KoHRM-Text-1.4B FullSFT BarExam MCQ + Hard Current-Law Precedent Epoch2

Full fine-tune that continues from LLM-OS-Models/KoHRM-Text-1.4B-FullSFT-BarExam-MCQ-1-14-Epoch2 and adds the gyung/korean-bar-exam-hard-current-law-precedent-sft-1000 corpus.

Base Model

  • Base: LLM-OS-Models/KoHRM-Text-1.4B-FullSFT-BarExam-MCQ-1-14-Epoch2
  • Relation: full fine-tune (continuation)
  • Runtime: local KoHRM/HRM-Text PrefixLM runtime
  • Export format: single-file model.safetensors plus tokenizer/config

Training

  • Dataset: gyung/korean-bar-exam-hard-current-law-precedent-sft-1000 sft/train.jsonl
  • Rows kept: 1,000 (0 dropped)
  • Tokens: 594,803 (avg sample 595, max 865)
  • Epochs: 2
  • Global batch size: 4,096 tokens
  • Learning rate: 2.0e-5, cosine, warmup 10 steps
  • Single H200 (CUDA index 7), torchrun nproc_per_node=1
  • Train loss (final): 0.243
  • Run time: ~7 minutes

Subject distribution of the additional SFT set:

subject count
공법 270
민사법 460
형사법 270

Assistant response template (from the source dataset, preserved verbatim):

정답: <번호>

해설: 정답은 <번호>번이다. ㄱ은 옳다/옳지 않다. {법령 인용} ... ㄴ은 ... ㄷ은 ... ㄹ은 ...
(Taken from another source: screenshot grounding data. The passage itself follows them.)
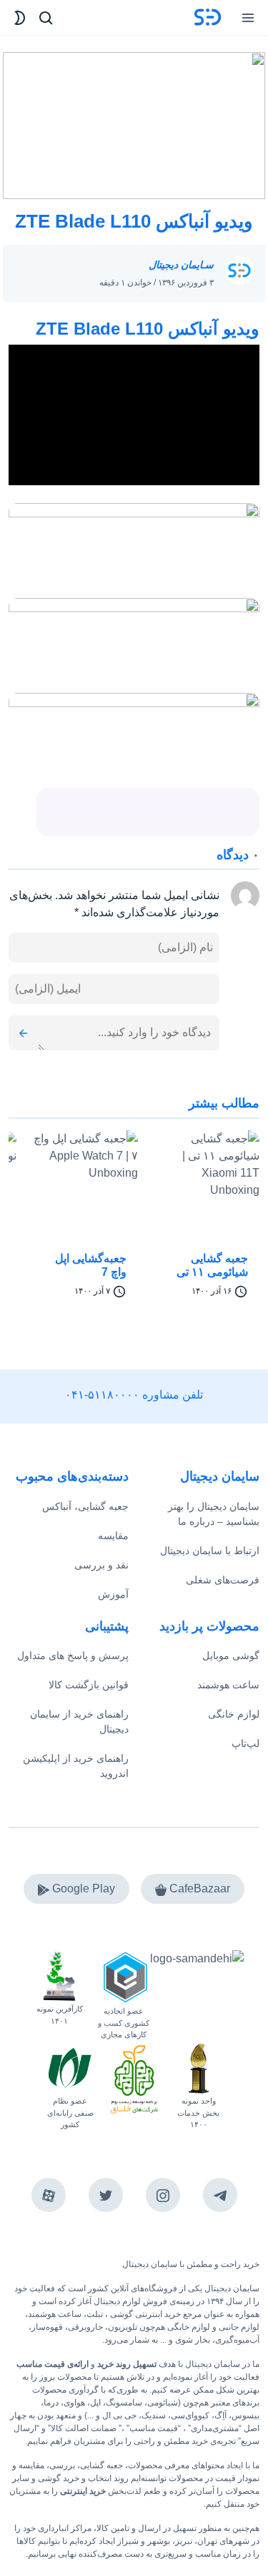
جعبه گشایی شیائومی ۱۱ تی (212, 1265)
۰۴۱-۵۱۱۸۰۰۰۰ (102, 1395)
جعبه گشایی (101, 2465)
참고 법령: <법령1>(url); <법령2>(url); ...

The first generation token is always the answer number, which makes greedy-decode answer extraction simple.

Evaluation (round 15)

Round 15 of gyung/korean-bar-exam-moj-multiple-choice is held out. 145 single-answer questions.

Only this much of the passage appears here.